Tuesday, December 02, 2008

This is No Recession...Oops...Yes it is

I think back to earlier in the year when our government officials and the people in charge of making some of the decisions that eventually affect our economy were proudly and confidently stating that the economy here in the United States is not in a recession. I wonder what they're saying now that the independent and bipartisan Bureau of Economic Analysis declared that not only is the country in a recession but has been for the past year. I guess now that the elections are over and we're in full lame-duck season, anything goes.


As an economist myself I am often asked whether or not it was possible to predict this cycle and though I would love to spout words of wisdom on the subject I can honestly say that it's not always possible. Sure there are times when all the signs are pointing to the fact that the economy is in a downward spiral but if you're constantly being told that this is just an illusion or being told that this is a temporary speed bump in the road, then you don't know what to think. I can only think of the examples of Enron or WorldCom when the executives at these companies encouraged their employees to invest in the company while they divested themselves of stock prior to the collapse of these companies.


Some point to the implementation of laws like Sarbanes-Oxley and say that greater oversight on companies has lead to problems with the economy.

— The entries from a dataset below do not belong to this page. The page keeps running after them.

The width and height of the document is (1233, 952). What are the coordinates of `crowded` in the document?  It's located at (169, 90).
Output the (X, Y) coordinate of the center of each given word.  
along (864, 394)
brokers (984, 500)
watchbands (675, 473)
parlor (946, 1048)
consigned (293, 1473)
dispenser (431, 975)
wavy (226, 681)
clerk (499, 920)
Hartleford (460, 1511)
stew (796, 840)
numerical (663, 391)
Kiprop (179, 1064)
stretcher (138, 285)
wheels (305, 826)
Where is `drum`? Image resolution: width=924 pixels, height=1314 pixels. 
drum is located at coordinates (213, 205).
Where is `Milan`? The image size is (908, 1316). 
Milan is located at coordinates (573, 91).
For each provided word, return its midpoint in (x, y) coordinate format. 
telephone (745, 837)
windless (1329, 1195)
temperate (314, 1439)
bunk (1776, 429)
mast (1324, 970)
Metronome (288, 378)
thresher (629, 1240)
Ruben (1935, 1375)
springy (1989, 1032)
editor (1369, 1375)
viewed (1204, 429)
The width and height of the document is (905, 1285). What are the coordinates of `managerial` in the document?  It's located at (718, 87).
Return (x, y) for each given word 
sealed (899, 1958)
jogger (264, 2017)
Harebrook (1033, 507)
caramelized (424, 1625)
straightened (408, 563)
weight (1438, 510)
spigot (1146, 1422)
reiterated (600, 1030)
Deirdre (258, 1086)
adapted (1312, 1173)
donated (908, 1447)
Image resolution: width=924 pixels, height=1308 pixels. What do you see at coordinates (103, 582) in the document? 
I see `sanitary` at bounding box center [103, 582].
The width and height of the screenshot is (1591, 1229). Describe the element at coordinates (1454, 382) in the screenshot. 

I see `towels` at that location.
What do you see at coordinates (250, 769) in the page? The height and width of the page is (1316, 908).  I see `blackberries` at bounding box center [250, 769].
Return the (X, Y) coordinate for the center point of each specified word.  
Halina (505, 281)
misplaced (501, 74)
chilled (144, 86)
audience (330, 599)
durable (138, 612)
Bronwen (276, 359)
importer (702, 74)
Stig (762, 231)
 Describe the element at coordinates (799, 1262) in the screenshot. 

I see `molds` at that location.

I wonder, is it wrong of the government to have implemented changes to the law so that executives at companies like Enron are held accountable after ruining the lives of so many employees? Sure they have to report the truth about their yearly earnings but isn't that what they should be doing in the first place? Part of the problem appears to be the chain of events that have occurred in the past year or so and that's that the country has been spending itself silly. All of the expenditures are likely needed and I'm not going to argue against funding one thing versus another but in spending so much sure there has been impact on the economy but on the flip side, the average person among us out there has been affected by the credit crisis.


This was also part of the reason the economy has been in the turmoil that it has been. I mean think about it. A recession typically occurs when spending decreases and the jobless rate stays constant or increases. The past few months have seen nothing but these types of figures. Why will consumers want to spend more if they think their banks or credit lenders are suddenly going to cut off all support and send them to the poor house? Why spend on a brand new gas-guzzling car if the company that makes them is on the verge of going under and doesn't think they are accountable? What if everyone is so freaked out about investing if they feel that the market will only go lower? Most investment advisors say 'wait until the market bottoms out before investing.' We've gone pretty low but can we go for more?


I remember when the Dow Jones broke 10,000 for the first time. It wasn't expected to stay there for long. It stayed a lot longer than many people expected. I also remember saying to someone that the Dow would hit 8,000. We're getting close and at the current rate, we are only going to get closer. I'm sure the market will eventually correct itself because people are going to find that they can sink money into the economy at a good price and grab shares of companies that wouldn't have been possible before. It's hard to figure out what to invest in given that most of the companies in the S&P 500 have also been suffering of late. As an economist I know it's not the fault of the investment firms that our 401(k)'s reside with. They tell you the best they know but even they couldn't have predicted how drastically the market has changed. It's probably a good time to invest but until people gain some level of confidence, it's difficult to say just how much lower the market can go.